Jose Bernardo Quintos, MD, Appointed National Pediatrics Board Chair
Jose Bernardo Quintos, MD, director of the Diabetes Outpatient Education Center and division chief of pediatric endocrinology and diabetes at Hasbro Children’s Hospital, was recently named chair of the American Board of Pediatrics (ABP) Pediatric Endocrinology subboard.
Dr. Quintos was selected for his extensive work in the field, which includes creating test questions for pediatric endocrinology certification across the U.S. He will serve a two-year term, beginning January 1, 2023.
“The responsibilities of the chair include both administrative and test development tasks,” Dr. Quintos said. “I will participate in the orientation and mentorship of new subboard appointees, conduct the annual business meeting, and participate in the evaluation of all new members.”
Dr. Quintos is a professor of pediatrics and clinician educator at The Warren Alpert Medical School of Brown University, where he joined the faculty in 2007. He is board certified in pediatrics and pediatric endocrinology, and specializes in growth disorders, puberty, congenital adrenal hyperplasia, thyroid disorders, and diabetes.
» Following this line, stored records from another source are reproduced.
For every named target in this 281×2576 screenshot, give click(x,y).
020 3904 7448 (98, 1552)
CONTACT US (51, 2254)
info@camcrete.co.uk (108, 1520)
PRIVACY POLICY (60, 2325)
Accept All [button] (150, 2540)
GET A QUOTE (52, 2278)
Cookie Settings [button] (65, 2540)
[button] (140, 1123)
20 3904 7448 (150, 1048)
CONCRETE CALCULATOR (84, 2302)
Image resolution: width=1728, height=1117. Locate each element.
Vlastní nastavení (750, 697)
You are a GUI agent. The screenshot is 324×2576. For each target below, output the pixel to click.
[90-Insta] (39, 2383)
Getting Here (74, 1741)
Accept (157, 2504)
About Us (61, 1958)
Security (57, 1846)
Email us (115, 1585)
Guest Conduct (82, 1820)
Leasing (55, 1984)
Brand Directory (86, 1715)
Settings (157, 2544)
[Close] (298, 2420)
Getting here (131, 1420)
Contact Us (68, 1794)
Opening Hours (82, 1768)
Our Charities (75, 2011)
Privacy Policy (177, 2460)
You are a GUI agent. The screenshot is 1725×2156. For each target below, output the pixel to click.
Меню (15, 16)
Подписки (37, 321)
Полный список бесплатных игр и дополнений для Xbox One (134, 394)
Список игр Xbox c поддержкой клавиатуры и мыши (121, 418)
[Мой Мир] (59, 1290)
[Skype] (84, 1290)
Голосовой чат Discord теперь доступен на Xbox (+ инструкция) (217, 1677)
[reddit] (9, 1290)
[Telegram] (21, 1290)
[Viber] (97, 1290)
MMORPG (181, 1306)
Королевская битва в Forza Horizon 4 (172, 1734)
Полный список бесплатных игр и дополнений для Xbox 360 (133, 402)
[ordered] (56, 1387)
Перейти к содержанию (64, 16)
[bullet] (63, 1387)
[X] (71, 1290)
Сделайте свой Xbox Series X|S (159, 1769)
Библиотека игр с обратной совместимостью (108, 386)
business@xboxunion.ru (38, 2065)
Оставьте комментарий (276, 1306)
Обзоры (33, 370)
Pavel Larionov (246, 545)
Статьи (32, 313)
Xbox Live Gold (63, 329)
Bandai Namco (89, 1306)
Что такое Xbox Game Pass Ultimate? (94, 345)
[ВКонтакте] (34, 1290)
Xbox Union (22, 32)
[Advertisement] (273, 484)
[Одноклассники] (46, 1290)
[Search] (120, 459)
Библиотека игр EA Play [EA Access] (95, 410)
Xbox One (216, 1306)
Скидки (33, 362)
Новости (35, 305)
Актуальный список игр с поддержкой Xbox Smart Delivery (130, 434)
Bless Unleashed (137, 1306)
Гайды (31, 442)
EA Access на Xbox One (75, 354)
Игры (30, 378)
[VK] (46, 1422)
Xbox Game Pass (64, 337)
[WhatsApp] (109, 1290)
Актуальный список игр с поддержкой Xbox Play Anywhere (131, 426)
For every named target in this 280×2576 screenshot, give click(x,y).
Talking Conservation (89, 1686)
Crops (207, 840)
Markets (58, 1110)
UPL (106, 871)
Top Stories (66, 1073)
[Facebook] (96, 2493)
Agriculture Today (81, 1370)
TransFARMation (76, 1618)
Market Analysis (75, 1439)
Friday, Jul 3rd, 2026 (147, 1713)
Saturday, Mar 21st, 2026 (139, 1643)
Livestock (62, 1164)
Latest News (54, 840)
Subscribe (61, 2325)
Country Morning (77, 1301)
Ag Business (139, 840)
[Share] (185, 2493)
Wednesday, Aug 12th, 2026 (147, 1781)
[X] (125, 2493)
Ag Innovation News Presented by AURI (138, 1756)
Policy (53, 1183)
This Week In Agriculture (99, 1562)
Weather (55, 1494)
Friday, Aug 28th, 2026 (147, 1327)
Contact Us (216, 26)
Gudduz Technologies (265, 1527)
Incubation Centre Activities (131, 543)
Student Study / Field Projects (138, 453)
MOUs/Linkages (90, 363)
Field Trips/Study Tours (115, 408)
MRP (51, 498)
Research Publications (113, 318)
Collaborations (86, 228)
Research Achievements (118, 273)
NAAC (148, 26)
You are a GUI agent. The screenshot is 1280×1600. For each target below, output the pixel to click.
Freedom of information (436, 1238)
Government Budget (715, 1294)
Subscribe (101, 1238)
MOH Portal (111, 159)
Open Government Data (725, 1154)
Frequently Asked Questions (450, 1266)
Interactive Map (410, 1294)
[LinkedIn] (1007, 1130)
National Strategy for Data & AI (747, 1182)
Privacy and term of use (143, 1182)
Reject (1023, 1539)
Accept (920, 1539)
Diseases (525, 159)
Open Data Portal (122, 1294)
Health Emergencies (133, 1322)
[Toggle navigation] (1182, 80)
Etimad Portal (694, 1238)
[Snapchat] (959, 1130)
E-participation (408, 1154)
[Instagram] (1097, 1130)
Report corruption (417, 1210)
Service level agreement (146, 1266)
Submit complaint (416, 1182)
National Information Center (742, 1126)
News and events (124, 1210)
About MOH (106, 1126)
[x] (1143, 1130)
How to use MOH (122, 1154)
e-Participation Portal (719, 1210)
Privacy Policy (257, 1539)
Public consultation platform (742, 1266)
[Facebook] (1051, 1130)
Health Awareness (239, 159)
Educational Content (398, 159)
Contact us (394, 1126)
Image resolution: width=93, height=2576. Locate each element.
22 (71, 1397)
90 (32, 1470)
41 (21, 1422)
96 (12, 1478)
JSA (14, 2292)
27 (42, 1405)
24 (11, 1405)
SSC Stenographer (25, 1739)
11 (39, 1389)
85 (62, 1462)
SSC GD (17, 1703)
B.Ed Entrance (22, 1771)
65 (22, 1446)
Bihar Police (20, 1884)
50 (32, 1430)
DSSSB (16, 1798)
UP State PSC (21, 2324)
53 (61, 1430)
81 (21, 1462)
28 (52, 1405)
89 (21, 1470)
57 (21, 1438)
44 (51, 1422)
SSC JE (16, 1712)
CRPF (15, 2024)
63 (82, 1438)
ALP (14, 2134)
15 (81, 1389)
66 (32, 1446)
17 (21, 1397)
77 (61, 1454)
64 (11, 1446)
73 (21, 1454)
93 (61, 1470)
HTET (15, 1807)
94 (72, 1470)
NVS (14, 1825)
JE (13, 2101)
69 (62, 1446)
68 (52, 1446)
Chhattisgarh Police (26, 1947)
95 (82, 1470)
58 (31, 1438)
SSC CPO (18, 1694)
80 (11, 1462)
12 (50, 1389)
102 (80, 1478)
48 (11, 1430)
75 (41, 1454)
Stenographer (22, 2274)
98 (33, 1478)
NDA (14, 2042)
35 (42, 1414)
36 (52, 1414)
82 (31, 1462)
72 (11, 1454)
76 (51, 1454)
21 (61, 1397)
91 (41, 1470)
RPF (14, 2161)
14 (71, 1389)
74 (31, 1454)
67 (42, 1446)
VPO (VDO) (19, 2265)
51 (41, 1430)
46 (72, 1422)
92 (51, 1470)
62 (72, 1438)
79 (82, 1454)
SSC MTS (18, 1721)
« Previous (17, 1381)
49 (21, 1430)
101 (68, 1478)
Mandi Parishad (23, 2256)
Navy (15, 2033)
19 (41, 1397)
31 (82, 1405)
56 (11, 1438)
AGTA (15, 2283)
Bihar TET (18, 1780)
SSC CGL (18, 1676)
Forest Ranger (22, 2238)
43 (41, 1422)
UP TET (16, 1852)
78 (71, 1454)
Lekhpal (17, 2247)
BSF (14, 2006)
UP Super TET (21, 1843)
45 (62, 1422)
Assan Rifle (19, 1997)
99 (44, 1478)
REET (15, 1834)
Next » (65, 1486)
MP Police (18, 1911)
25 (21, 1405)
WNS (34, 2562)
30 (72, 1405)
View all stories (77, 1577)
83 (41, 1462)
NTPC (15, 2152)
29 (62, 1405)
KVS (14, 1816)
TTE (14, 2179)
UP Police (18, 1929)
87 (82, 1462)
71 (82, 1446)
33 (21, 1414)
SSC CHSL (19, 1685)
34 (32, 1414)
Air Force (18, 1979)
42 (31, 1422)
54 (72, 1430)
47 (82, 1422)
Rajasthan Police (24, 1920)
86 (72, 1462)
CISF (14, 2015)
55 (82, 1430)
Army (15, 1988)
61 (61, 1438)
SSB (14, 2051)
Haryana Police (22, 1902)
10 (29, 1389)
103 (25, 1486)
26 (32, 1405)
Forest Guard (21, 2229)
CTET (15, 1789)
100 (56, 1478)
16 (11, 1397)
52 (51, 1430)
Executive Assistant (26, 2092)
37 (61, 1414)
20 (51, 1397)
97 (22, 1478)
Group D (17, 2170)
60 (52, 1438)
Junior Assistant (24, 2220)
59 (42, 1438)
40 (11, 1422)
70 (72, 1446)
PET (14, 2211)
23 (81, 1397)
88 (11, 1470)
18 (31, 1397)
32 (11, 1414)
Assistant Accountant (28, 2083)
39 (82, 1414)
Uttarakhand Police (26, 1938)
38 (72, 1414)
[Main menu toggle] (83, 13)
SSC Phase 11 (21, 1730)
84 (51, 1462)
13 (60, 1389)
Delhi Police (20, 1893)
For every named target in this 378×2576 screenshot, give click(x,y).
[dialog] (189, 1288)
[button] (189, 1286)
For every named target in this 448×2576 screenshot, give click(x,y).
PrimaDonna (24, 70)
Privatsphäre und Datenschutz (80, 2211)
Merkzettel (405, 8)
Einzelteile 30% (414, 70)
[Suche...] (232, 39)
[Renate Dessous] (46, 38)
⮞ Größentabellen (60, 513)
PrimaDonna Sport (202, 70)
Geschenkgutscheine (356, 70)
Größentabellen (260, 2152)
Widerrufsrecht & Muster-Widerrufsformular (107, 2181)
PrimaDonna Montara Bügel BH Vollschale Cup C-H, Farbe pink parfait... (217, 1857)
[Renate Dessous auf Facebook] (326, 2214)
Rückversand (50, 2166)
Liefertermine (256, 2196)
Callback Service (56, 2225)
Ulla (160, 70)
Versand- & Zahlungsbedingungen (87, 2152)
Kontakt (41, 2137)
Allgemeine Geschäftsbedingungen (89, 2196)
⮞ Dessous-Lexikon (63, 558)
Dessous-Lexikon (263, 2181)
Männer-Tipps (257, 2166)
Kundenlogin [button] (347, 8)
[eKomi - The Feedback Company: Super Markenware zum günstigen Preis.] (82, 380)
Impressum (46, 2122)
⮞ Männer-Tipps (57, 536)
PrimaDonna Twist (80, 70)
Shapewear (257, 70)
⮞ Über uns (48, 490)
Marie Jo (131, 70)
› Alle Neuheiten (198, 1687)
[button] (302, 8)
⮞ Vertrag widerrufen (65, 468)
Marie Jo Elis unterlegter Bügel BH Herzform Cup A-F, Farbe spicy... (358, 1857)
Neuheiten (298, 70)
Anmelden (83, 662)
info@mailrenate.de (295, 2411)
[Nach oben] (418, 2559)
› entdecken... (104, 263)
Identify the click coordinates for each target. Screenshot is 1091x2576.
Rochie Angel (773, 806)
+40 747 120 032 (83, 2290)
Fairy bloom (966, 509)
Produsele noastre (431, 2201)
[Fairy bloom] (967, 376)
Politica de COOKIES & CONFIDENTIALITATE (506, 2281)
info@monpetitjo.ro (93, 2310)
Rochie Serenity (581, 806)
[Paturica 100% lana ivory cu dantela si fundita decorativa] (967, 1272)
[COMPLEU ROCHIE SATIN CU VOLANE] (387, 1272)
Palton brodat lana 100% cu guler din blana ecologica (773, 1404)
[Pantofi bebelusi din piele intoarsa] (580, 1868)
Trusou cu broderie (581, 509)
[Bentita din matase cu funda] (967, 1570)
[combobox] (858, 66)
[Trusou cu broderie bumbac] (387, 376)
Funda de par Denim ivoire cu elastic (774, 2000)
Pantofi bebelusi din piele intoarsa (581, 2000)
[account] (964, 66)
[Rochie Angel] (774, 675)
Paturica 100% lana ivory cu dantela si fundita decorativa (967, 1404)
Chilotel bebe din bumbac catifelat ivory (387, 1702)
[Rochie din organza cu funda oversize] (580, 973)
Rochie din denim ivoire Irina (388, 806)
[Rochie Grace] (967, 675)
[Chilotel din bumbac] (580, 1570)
His clinical and research interests include congenital adrenal hyperplasia (CAH), pubertal disorders, growth hormone deficiency, thyroid disorders, and diabetes mellitus in children.
“I have served on the subboard since 2018 and I am honored to be of service and continue the work and mission of the American Board of Pediatrics,” said Dr. Quintos.
Christine Greenia, MD, Named Newport Psychiatry Chair
Christine Greenia, MD, was recently named the new chair of psychiatry at Newport Hospital. The department chair handles clinical oversight of Newport Hospital psychiatry’s three major service lines—inpatient, the partial hospital program, and the outpatient division.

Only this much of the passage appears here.